南スーダン、ウガンダ等の開発途上国での活動経験がある栄養士等が「世界の栄養問題を考えよう」、「食品ロスと世界のつながり」等のテーマで、貧困地域での生活の実体験を交えながらお話しします。小学校の場合では1時間(45分)が目安で、内容は学校や担任の先生方の希望を聞いて組み立てます。 「栄養不良」と聞いても子ども達はイメージしにくいので、低栄養と過栄養などについて説明し、腕に巻いて太さを測り栄養不良を判別する「いのちのテープ」と名付けた測定道具を自分達で使う体験します。そしてなぜ栄養不良が起こるのかを話し合ってもらいます。NAMの取組を紹介し、自分達の暮らしと栄養不良との関連に気付いてもらい、最後には解決のため自分達が出来ることを考えてもらいます。

Q:授業で子ども達の様子はどのようですか

例えば「栄養不良がなぜ起こるのか」について話し合ってもらうと、「貧しくて食料を買うお金がないから」、「食べ物が近くにないから」など普通の答えばかりでなく、「水がないから食べ物が育たないのではないか」、「(作物や家畜に)病気が広がっているのではないか」など大人にない想像力です。
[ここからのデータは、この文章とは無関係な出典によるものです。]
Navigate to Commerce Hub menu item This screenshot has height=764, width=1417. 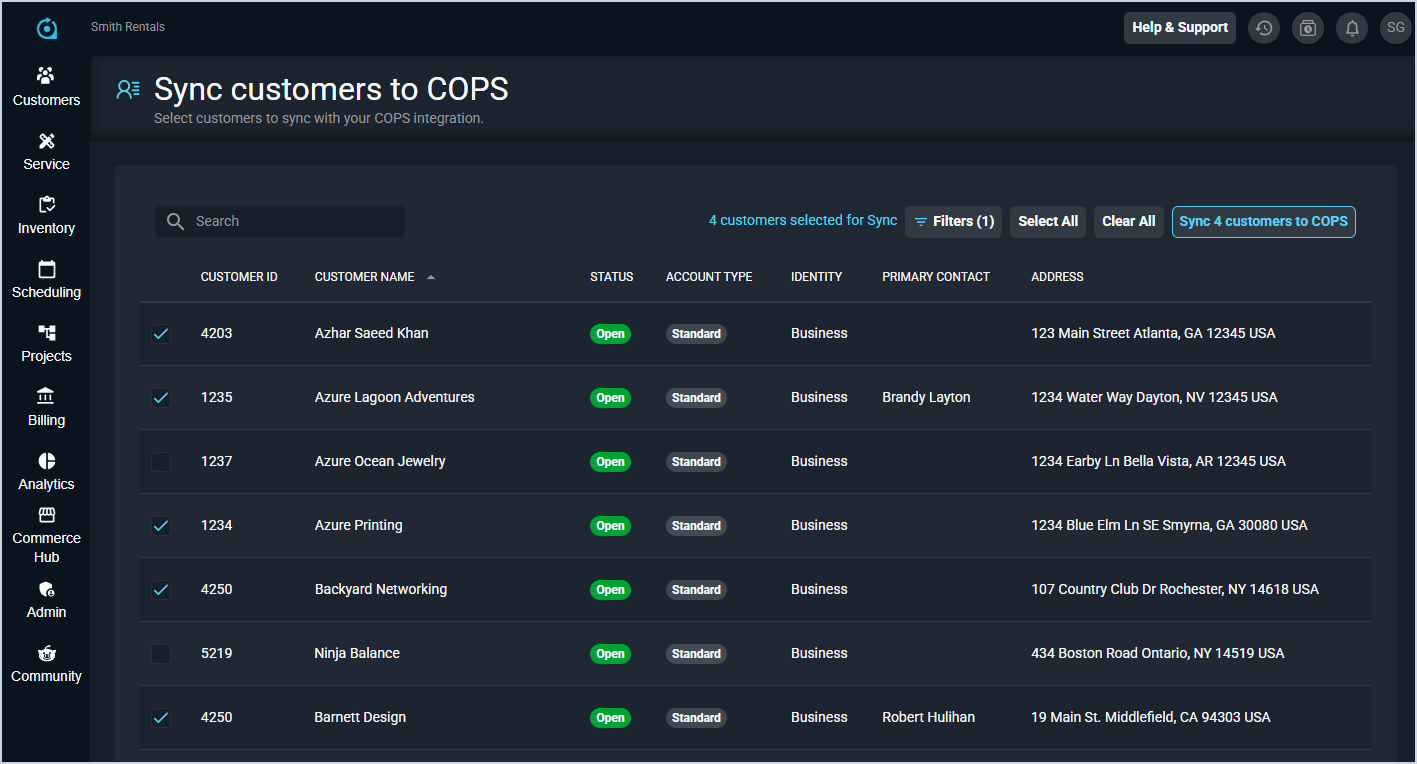(x=46, y=536)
子ども達の発想に鳥肌がたつ思いです。 また食品ロスをなくすために自分が出来ることについて、「お父さんと買い物に行った時、タナの奥から取ろうとしたのを注意しました」という報告があり、自分だけでなく身近な大人の家族にまで変容させる子どもの素直さを感じます。

Q:出前授業の他に、NAMの主な活動は

WS開催等を通じた栄養の専門家人材の育成、低栄養の問題に関する研究・調査と政府・国際機関・大学・NGO等と連携した政策提言、教材・マニュアル等の作成と配布などです。最近ではグローバルフェスティバル(外務省)のようなイベントにも参加、出前授業だけでなく積極的に若い人たちへの働きかけに取り組んでいます。 子ども達には、世界の栄養の問題が、日本の私たちの食料問題とつながっているということを知ってもらいたい。栄養の問題は国際問題です。外国からの輸入なしに国民に十分な食料を確保できない今日、日本だけが特別では継続しえないのですから。